Consumers are shopping for the care they want to prioritize, essentially self-diagnosing and self-selecting before even entering the healthcare marketplace.
There’s no better example of this phenomenon than menu-based online telehealth. With the search of a symptom, users can quickly find their way to a complete medical service list. Choose from anything from urinary tract infection to acne treatment to acid reflux and within minutes connect with a prescriber via text who will remotely diagnose and send a prescription.
In the coming years, doctors will need to work hard to stay connected to their patients and encourage them to think of their whole health, not just the pressing symptom of the moment.

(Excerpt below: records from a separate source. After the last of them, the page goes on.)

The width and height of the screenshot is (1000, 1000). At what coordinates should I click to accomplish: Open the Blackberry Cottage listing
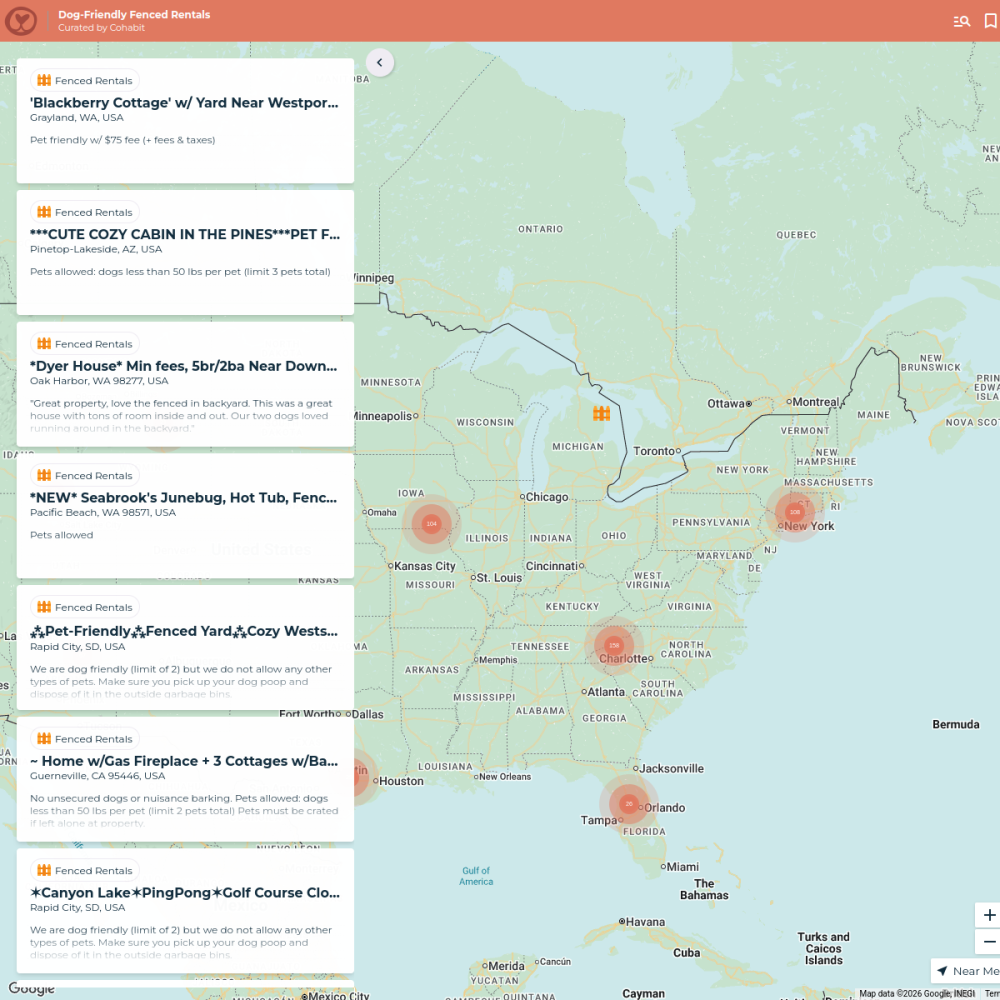coord(185,121)
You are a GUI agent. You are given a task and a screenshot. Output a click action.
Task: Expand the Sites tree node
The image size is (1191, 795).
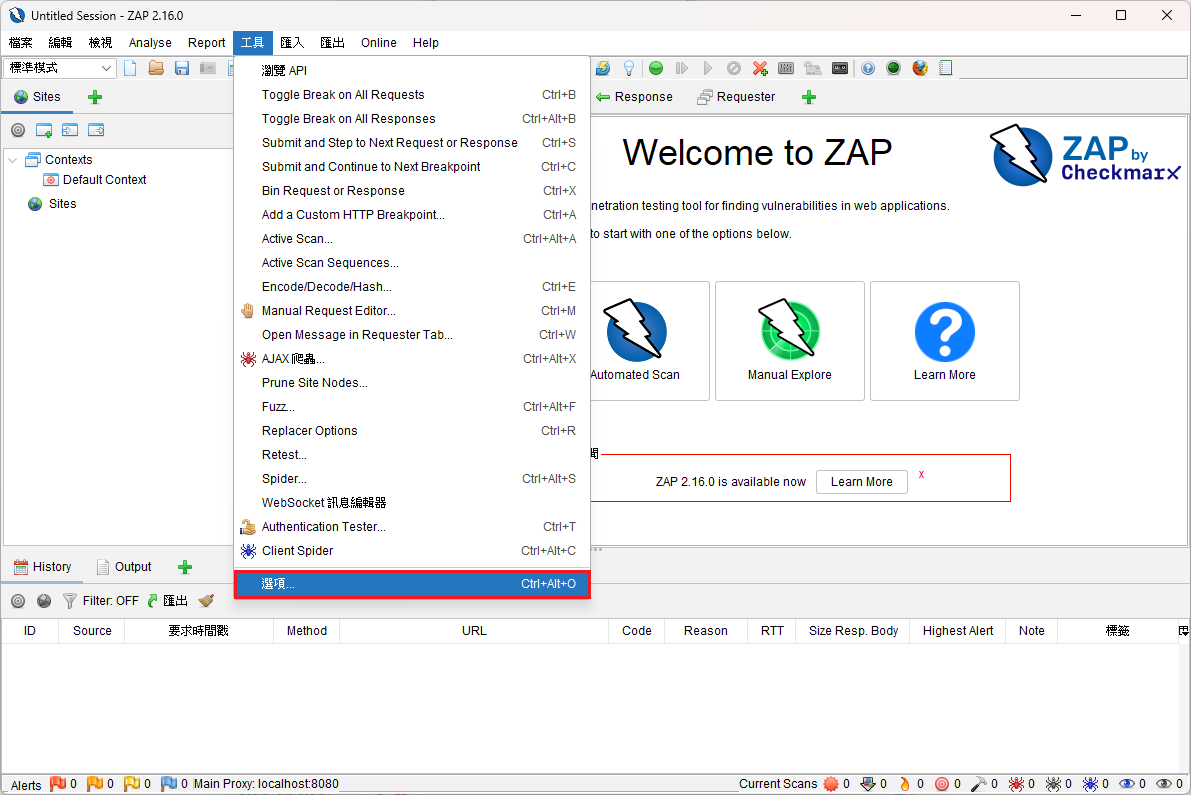click(x=62, y=203)
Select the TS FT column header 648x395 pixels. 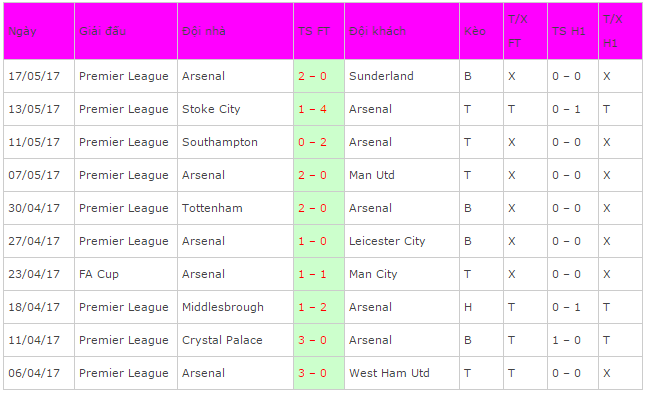[x=319, y=31]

Biopharma companies and HCPs should also keep a close eye on payer-led initiatives . In 2022, insurers and hybrid payer/provider entities (“payviders”) will innovate aggressively in this space using tools of eHealth and telemedicine that were perfected during the COVID-19 pandemic. An example is NavigateNOW, a cost-conscious, $0-copay health plan launched by UnitedHealthcare’s Optum unit.13
Leveraging a network of more than 50,000 doctors UHC/ Optum brought in-house by acquiring physician practices, NavigateNOW will create virtual care teams customized to the patient’s needs and the first point of care will be on a screen, with in-person visits scheduled as necessary. Competition from Amazon, Apple and a host of technology startups may be driving this trend, but "payviders" bring significant resources—not least, controlling formularies and holding the purse strings.